A surprise pregnancy wasn't something I was really prepared for emotionally, so the first month of knowing about baby (we called her TwoLeo) was a bit of a roller coaster ride. That ride was further complicated by someone I love very much going through the loss of a pregnancy just as I was discovering my own. It was a shocking start but it didn't take long for me to fall in love with the little light growing inside my belly. When that light suddenly went out at around twelve weeks I was devastated.
It's hard to believe that it's been almost a year since I got pregnant - but here we are. We tried to conceive again for about three months after the loss. Then I struggled with some big feelings of fear and grief which resulted in us taking a break. We've been back in the saddle for a while now and that old familiar feeling of failure and loss has been present every month as my ovulation tests come up negative and my cycle arrives like clockwork. I didn't want to believe it, but we're here again. Just call me Infertile Myrtle.
We've made the decision to visit our fertility doctor again if we aren't pregnant naturally within the next month or so. It's hard to explain why that bothers me so much, but I know that my reservations have a lot to do with what we went through after losing TwoLeo. I didn't just lose a baby. I lost the fantasy that the baby had presented - the belief that my body was finally healed and working the way that it should. I could get pregnant all by myself! I was MEANT to get pregnant. I was MEANT to have two little babies born one after the other, just like I had always wanted. It was destiny!

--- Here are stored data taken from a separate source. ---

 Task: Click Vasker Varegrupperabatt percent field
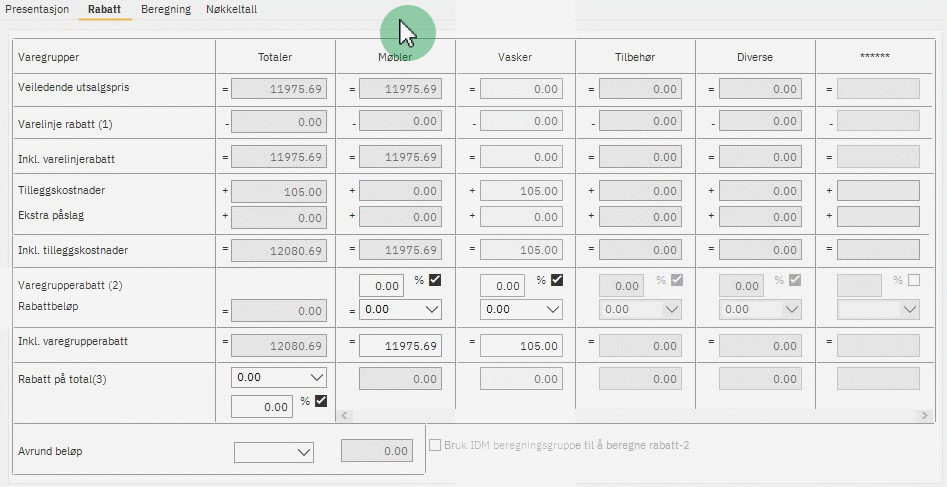pyautogui.click(x=502, y=286)
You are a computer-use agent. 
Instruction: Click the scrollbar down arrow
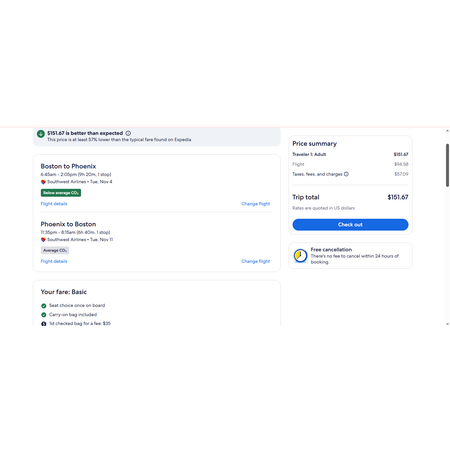tap(447, 324)
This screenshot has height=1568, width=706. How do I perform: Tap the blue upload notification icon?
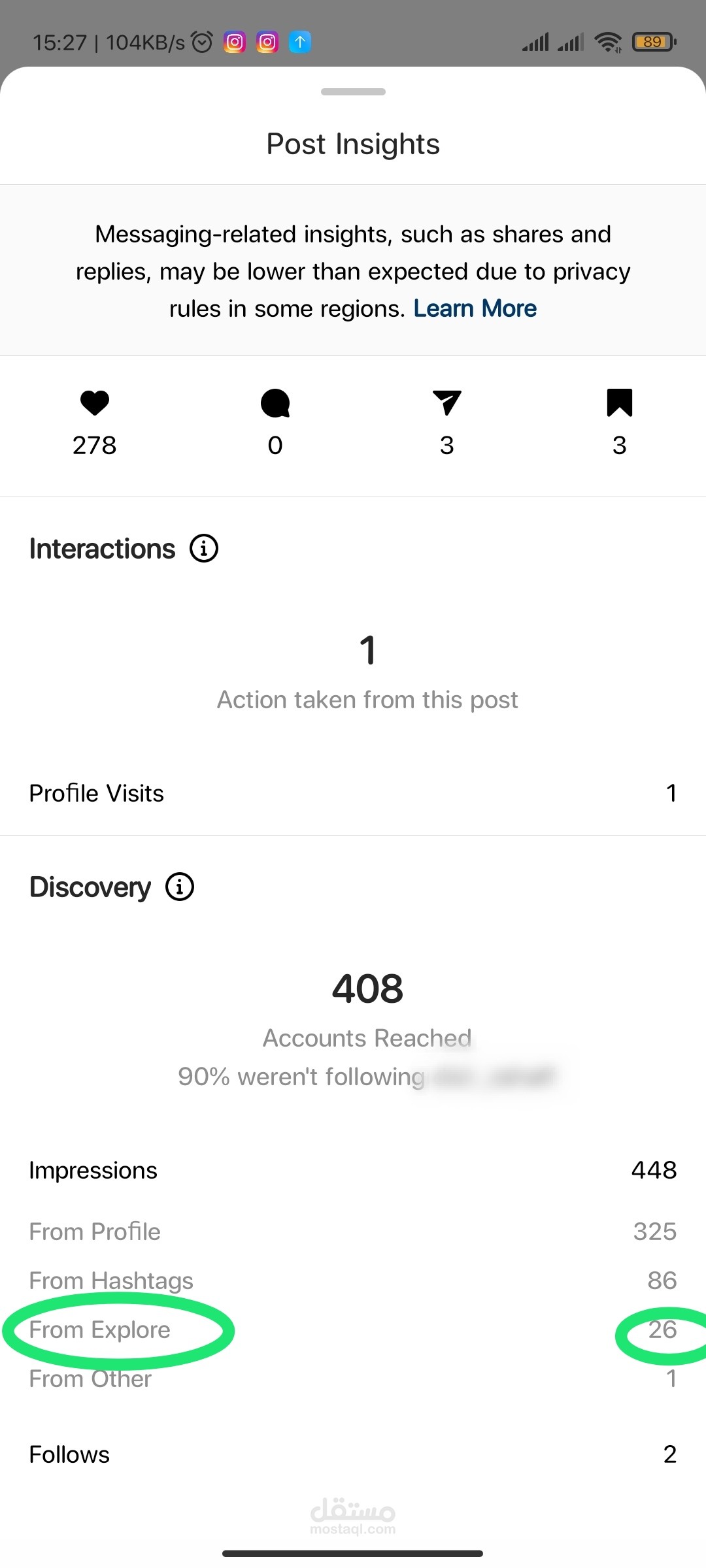300,42
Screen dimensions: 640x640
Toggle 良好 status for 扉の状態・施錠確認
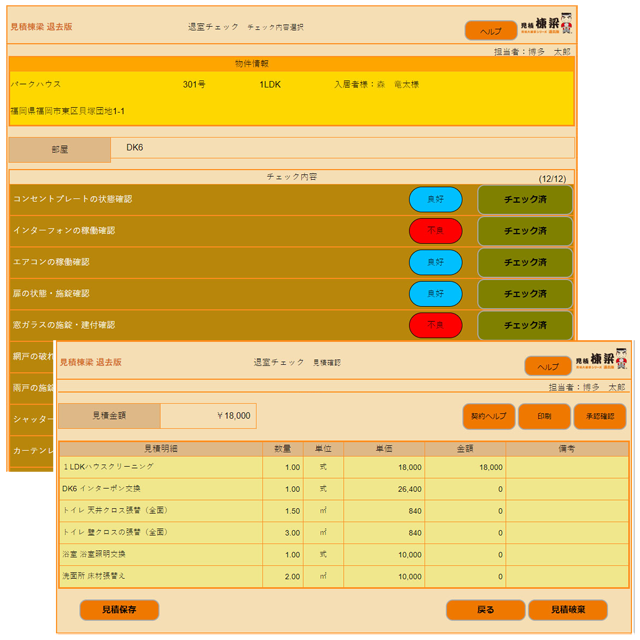tap(435, 294)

One thing you hear a lot of after going through a loss is how it was just meant to be. A lot of people find comfort in the idea that everything happens for a reason. I wish that I could find a reason to have lost TwoLeo but I just can't. No matter what anyone tells me I don't think I'll ever be convinced that my baby wasn't meant to be. She was meant to be born and she should be here with me right now. Every time I see two siblings together it hurts. Every time I meet a baby her age it hurts. Somehow I think CC misses her too. He is pretty much obsessed with babies and asks for his own almost every day. More than anything else, that one gets me. He would have loved TwoLeo.
So, yeah, I'm still very much hung up on losing that pregnancy. Maybe going to the fertility doctor scares me because it will be confirmation that my stupid body doesn't work after all. Or maybe I don't want to go because deep down I am terrified of being pregnant again now that the threat of losing that pregnancy is so very real. Maybe I just don't want to go through the treatments again because they suck. The vertigo, the needles, the cramps, the enormous price tag - my memories of the process are not very enticing.
All except one memory, of course. That would be the first time I saw the two little eggs that the treatment produced. One of those eggs would end up growing CC. My mind had no way of knowing it at the time, but my heart did. After that ultrasound I went home and cried my eyes out, and for the first time in years they were tears of joy and love instead of tears of fear and failure. I remember laying on the bed singing to my little eggs, asking them to please turn into babies.
And one of them did. All I need now is the strength to focus on that success. I can have babies. I have proof - the most cuddly, funny, beautiful proof. The proof that brings me joy and makes my heart sing every single day - even as I still shed tears for his sibling that isn't here to share our happy life.
We've also made a second decision. If we don't have a baby by 2018 we are going to start the process of adoption. This decision comforts me more than anything. Adoption can be a difficult road and as of right now I have no idea how we would pay for it, but it leaves the door to having another child open no matter what happens with my body. It's like I used to tell myself before I had CC - there are many paths to motherhood. I must have faith that I will find the one I need to - even if it isn't the one I expected to walk.